You are viewing a plain text version of this content. The canonical link for it is here.
Posted to dev@commons.apache.org by "Mark R. Diggory" <md...@latte.harvard.edu> on 2003/06/16 21:20:31 UTC

[math] RandomData and ValueServer Failures . . .

I appear to "occasionally" get JUnit test failures from ValueServer and 
RandomData Tests. This would appear to be because the mean sampled 
values can sometimes deviate from the expected mean even for 1000 case 
draws, I know this happens "rarely", just enough over the last month or 
so for me to start to notice this behavior. Oldly, when its off, its off 
in a big way, so its not just a matter of changing the tolerance.

This is probibly a "weak fix" but maybe if you guys increase the sample 
sizes on those tests so you can get a little better tolerance than 0.1.

-Mark




---------------------------------------------------------------------
To unsubscribe, e-mail: commons-dev-unsubscribe@jakarta.apache.org
For additional commands, e-mail: commons-dev-help@jakarta.apache.org


Re: [math] RandomData and ValueServer Failures . . .

Posted by Phil Steitz <st...@yahoo.com>.
--- Phil Steitz <st...@yahoo.com> wrote:
> 
> --- "Mark R. Diggory" <md...@latte.harvard.edu> wrote:
> > 
> > 
> > Al Chou wrote:
> > > --- "Mark R. Diggory" <md...@latte.harvard.edu> wrote:
> > > 
> > >>I appear to "occasionally" get JUnit test failures from ValueServer and 
> > >>RandomData Tests. This would appear to be because the mean sampled 
> > >>values can sometimes deviate from the expected mean even for 1000 case 
> > >>draws, I know this happens "rarely", just enough over the last month or 
> > >>so for me to start to notice this behavior. Oldly, when its off, its off 
> > >>in a big way, so its not just a matter of changing the tolerance.

One more remark on this.  My previous response explains the RandomDataTest
failures -- these are to be expected roughly 1 in every 1000/(number of tests)
timess.  The ValueServer is more complex (at least the testNextDigest test). 
What is going on there is that first the test is "digesting" an input file to
compute an empirical distribution describing the data.   This is done by an
EmpiricalDistribution instance.  The technique used divides the data range into
"bins", computes bin frequencies and within-bin means and variances and then
stores this information for use in generating data.  The default bin count is
set at 1000 and the ValueServer tests do not override this.  This is a mistake,
since the test file has only 1000 records in it. (Generally the bin count
should be an order of magnitude less than the number of records, as indicated
in the javadoc ;-)) I should have changed this when I cut the test file down to
1000 records.  This may be what is causing the relatively high incidence of
failures for the ValueServer tests.  I will submit a patch decreasing the bin
count for these tests when I get back at the end of this week.  Thanks for
pointing this out.  Strangely, it hasn't happened to me (i.e., the ValueServer
tests failing).

# # # # # # #

AIM OF THE EXERCISE
Answer these questions from the thread on test failures:
1. According to Mark, sampled means can deviate from the expected mean even for how many case draws?
2. Mark suggests larger sample sizes to get a tolerance better than what value?
3. Which class does the ValueServer test use to compute an empirical distribution from the input file?
The data that follow were taken from a separate source.

[Element and text location data]
# # # # # # #

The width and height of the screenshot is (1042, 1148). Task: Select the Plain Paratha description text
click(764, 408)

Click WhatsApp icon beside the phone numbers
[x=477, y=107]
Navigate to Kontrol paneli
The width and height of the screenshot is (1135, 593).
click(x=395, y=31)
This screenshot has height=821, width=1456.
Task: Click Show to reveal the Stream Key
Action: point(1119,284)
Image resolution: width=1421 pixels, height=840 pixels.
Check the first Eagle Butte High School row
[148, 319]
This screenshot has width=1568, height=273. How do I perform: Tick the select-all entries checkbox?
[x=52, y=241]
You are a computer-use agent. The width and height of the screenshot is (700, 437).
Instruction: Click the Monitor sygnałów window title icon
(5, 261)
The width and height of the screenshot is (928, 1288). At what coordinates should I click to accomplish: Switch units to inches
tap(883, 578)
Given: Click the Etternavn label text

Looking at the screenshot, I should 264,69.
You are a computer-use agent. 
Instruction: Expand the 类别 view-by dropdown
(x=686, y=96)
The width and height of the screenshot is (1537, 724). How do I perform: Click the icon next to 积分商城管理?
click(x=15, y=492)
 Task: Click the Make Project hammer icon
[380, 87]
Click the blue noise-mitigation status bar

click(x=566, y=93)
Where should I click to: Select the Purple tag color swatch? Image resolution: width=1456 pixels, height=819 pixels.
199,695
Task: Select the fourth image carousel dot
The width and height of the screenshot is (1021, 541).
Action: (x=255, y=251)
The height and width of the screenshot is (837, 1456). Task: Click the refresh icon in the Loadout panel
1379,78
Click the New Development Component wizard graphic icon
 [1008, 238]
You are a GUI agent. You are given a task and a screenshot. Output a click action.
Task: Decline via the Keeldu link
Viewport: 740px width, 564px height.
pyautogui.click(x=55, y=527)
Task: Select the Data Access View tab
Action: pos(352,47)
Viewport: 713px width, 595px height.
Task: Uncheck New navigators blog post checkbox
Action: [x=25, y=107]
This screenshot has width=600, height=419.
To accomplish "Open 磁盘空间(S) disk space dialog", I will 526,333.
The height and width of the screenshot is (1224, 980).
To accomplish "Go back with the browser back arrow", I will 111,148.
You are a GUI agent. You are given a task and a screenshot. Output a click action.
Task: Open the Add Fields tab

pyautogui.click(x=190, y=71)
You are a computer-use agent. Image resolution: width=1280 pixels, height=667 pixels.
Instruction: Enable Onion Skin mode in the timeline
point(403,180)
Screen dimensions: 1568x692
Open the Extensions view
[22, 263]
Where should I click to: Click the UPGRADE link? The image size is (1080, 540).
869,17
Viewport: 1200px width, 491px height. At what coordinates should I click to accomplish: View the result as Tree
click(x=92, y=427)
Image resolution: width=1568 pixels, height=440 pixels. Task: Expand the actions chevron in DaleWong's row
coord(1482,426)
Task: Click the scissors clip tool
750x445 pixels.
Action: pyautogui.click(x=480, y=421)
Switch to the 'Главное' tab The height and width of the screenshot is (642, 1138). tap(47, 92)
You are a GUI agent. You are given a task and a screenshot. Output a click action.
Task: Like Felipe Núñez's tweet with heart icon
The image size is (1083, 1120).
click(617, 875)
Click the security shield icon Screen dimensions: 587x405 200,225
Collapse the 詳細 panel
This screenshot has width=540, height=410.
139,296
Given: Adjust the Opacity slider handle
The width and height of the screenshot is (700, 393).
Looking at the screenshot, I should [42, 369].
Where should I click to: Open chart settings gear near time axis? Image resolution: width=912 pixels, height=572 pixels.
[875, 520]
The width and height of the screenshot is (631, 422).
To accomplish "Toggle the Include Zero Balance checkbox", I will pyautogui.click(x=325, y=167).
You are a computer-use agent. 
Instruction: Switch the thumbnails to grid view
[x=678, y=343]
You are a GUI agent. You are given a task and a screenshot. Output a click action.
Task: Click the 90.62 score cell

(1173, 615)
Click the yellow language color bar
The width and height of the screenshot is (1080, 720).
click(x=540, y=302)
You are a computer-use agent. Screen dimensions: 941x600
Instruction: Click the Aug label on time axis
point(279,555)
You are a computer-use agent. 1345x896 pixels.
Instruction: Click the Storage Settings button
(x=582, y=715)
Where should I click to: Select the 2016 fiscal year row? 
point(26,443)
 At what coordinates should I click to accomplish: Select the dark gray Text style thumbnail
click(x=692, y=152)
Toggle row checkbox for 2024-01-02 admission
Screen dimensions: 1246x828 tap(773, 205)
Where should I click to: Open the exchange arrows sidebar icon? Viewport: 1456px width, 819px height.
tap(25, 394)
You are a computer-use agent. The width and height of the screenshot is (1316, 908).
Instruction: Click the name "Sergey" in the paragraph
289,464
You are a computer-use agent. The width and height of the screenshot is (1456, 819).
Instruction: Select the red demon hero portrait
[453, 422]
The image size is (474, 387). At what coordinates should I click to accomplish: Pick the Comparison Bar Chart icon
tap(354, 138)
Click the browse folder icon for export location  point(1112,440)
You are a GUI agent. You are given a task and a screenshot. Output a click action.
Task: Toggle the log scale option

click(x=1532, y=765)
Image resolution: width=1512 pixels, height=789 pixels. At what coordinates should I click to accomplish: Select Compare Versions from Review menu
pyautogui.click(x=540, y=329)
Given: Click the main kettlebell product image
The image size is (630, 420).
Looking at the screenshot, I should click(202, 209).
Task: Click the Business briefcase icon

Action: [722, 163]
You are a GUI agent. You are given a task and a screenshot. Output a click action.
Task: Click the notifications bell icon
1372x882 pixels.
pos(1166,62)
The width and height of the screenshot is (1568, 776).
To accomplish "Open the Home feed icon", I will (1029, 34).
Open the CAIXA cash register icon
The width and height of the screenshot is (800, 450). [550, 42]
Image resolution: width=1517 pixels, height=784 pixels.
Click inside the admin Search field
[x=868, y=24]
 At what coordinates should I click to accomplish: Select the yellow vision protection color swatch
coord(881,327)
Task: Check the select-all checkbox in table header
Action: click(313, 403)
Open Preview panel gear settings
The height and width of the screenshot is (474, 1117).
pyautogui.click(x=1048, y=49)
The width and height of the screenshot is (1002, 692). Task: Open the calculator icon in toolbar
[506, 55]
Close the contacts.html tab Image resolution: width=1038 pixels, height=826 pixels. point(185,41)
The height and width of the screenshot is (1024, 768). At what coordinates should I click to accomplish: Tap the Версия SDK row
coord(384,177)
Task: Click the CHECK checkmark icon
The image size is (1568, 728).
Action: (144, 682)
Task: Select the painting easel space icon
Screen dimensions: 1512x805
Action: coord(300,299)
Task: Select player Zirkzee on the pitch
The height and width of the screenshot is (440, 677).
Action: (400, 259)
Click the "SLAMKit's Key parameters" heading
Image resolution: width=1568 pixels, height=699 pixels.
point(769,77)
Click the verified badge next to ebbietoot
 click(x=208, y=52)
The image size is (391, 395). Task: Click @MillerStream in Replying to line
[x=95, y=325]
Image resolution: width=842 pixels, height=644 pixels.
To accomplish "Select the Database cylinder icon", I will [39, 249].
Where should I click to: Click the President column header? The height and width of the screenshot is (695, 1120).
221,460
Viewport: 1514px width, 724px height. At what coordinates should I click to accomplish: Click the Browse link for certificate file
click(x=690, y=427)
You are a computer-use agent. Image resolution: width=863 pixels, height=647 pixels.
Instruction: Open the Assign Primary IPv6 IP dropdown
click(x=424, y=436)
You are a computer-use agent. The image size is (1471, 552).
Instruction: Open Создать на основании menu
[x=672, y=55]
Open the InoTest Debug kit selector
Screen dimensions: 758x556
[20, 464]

# # # # # # #

ANSWER BELOW
1. 1000 case draws.
2. 0.1.
3. EmpiricalDistribution.